Nuestra experiencia de internet es como viajar en un bus turístico. Miramos internet a través de ventanas: apps y sitios construidos por otras personas. A veces nos dejan bajar a caminar un rato, pero nuestros datos y nuestra atención se monetizan sin piedad.
Para vivir de verdad en internet hay que tener un hogar permanente. Un lugar donde uno pueda construir todo lo que quiera e interactuar con otras personas y empresas sin intermediarios.
En 1984, Steven Levy escribió: «El acceso a las computadoras —y a cualquier cosa que pueda enseñarte algo sobre cómo funciona el mundo— debería ser ilimitado y total». Ese fue el espíritu de la computación personal en sus inicios, y nuestra misión es traerlo de vuelta.
Hoy la nube es la forma más evolucionada de la computación, pero solo los desarrolladores y las empresas con capacidad técnica logran aprovechar su potencial. Tenemos que enseñarles a todos a pescar y darles acceso a mejores herramientas. Tenemos que reimaginar la nube para el resto del mundo.

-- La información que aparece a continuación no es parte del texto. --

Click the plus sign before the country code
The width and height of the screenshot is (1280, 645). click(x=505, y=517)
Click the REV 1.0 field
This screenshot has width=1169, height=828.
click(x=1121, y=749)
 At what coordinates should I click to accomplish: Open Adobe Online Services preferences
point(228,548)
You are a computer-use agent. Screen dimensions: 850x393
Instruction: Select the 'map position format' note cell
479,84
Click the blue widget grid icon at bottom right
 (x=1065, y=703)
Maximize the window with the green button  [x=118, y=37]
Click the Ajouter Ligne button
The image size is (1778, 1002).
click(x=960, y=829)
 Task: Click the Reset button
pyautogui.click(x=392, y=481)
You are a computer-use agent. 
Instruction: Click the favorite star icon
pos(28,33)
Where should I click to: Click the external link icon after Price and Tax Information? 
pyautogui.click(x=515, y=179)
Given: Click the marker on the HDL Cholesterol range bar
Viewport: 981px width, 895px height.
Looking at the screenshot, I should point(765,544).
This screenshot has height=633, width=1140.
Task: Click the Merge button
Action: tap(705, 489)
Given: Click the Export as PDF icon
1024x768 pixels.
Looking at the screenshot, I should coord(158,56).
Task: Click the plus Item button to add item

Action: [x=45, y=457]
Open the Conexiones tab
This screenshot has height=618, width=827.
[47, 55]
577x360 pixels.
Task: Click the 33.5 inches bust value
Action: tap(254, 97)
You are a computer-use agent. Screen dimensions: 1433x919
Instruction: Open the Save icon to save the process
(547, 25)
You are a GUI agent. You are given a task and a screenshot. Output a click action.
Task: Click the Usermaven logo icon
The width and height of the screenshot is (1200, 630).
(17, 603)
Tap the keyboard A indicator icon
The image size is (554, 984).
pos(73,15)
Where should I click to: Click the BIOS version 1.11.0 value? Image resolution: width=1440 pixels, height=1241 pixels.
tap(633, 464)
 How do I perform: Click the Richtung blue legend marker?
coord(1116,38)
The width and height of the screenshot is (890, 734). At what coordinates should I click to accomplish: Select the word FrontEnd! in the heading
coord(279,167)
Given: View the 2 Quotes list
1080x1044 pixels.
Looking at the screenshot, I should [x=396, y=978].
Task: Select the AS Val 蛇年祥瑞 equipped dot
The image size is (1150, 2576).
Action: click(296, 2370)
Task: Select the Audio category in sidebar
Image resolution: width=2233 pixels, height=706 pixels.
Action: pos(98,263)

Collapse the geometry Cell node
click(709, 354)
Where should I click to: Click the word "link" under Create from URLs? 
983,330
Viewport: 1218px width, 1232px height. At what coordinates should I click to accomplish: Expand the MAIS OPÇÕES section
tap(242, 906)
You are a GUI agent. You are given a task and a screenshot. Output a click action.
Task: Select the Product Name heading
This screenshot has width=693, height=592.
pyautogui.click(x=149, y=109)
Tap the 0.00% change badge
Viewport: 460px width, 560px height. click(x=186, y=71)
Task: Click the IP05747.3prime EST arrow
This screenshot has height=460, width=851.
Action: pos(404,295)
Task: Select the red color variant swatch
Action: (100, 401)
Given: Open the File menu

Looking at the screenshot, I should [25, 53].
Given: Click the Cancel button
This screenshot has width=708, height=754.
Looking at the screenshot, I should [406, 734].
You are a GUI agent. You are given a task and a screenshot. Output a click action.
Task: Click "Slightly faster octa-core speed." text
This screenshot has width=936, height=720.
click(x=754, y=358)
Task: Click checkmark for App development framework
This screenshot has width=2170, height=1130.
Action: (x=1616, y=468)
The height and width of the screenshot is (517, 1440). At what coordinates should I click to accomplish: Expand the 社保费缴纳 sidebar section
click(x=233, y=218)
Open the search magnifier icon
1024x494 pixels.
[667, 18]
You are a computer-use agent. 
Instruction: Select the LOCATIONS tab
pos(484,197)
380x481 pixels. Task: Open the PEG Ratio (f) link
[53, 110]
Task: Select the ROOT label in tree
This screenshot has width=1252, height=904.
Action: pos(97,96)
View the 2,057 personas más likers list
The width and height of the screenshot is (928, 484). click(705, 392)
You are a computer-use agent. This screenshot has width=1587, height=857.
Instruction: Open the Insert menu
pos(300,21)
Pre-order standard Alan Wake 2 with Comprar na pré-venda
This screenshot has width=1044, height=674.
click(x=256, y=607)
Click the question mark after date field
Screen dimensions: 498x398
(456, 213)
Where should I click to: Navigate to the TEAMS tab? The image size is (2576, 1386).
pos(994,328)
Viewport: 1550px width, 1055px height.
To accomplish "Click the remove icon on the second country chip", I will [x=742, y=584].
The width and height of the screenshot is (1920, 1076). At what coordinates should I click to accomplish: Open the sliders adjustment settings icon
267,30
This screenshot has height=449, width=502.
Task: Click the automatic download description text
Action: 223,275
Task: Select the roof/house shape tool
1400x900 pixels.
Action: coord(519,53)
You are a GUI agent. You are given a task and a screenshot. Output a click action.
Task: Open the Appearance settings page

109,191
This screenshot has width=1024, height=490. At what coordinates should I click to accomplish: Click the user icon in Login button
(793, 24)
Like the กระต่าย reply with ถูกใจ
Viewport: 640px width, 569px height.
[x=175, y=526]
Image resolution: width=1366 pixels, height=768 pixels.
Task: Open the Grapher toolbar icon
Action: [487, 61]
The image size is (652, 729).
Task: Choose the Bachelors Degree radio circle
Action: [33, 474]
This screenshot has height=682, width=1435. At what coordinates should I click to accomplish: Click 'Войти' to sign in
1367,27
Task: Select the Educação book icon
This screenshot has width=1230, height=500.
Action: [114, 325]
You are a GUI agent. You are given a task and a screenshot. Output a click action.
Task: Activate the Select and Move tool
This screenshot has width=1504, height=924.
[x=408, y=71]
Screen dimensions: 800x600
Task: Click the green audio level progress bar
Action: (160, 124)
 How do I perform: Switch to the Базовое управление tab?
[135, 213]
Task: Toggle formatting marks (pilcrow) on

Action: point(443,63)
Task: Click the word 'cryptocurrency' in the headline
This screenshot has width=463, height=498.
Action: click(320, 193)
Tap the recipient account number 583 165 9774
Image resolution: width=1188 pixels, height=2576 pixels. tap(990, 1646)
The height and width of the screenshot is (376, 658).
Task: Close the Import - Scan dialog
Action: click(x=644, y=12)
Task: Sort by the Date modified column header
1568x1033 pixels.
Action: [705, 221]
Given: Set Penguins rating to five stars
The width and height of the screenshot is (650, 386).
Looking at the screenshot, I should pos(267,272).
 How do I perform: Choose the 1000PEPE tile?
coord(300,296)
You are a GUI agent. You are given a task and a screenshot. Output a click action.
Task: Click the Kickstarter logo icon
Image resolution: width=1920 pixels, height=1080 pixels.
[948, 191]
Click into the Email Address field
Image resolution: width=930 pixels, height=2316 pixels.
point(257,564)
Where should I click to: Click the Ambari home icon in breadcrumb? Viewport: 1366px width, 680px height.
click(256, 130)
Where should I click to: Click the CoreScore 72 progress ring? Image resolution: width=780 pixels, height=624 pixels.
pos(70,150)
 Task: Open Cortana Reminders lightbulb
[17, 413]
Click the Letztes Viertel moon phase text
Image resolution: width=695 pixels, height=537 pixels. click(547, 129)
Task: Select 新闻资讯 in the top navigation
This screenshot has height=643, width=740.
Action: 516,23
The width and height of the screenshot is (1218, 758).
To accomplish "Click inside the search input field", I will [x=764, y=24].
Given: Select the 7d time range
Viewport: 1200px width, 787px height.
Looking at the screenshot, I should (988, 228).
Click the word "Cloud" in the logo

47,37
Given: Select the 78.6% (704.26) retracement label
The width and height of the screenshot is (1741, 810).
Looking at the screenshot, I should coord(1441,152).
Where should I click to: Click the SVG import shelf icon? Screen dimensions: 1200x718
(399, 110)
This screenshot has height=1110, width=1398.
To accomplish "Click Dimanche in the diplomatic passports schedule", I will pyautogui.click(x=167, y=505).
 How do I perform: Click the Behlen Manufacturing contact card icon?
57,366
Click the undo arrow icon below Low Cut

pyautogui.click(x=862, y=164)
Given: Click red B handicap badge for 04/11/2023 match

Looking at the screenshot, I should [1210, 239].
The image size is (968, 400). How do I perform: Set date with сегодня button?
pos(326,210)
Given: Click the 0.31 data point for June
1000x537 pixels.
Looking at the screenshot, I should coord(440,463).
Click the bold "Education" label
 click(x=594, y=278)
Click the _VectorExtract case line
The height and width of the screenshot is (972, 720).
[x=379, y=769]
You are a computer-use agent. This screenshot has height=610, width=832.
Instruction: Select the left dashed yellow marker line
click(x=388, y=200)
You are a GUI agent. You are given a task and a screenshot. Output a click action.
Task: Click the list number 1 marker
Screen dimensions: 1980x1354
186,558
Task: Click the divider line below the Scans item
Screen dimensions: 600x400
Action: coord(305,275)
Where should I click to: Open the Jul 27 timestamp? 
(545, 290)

Con Zo, nuestra misión es construir la Nube Personal. Sus archivos, sus datos, sus herramientas y la AI: todo en un solo lugar bajo su control. Con la fuerza colectiva de nuestras nubes personales, juntos podemos devolverle a internet su estado salvaje.
Nuestro nombre viene de la palabra del griego antiguo para vida, zoe. Steve Jobs llamó a la computadora «una bicicleta para la mente». Zo es una computadora viva en la nube: un Pegaso para la mente.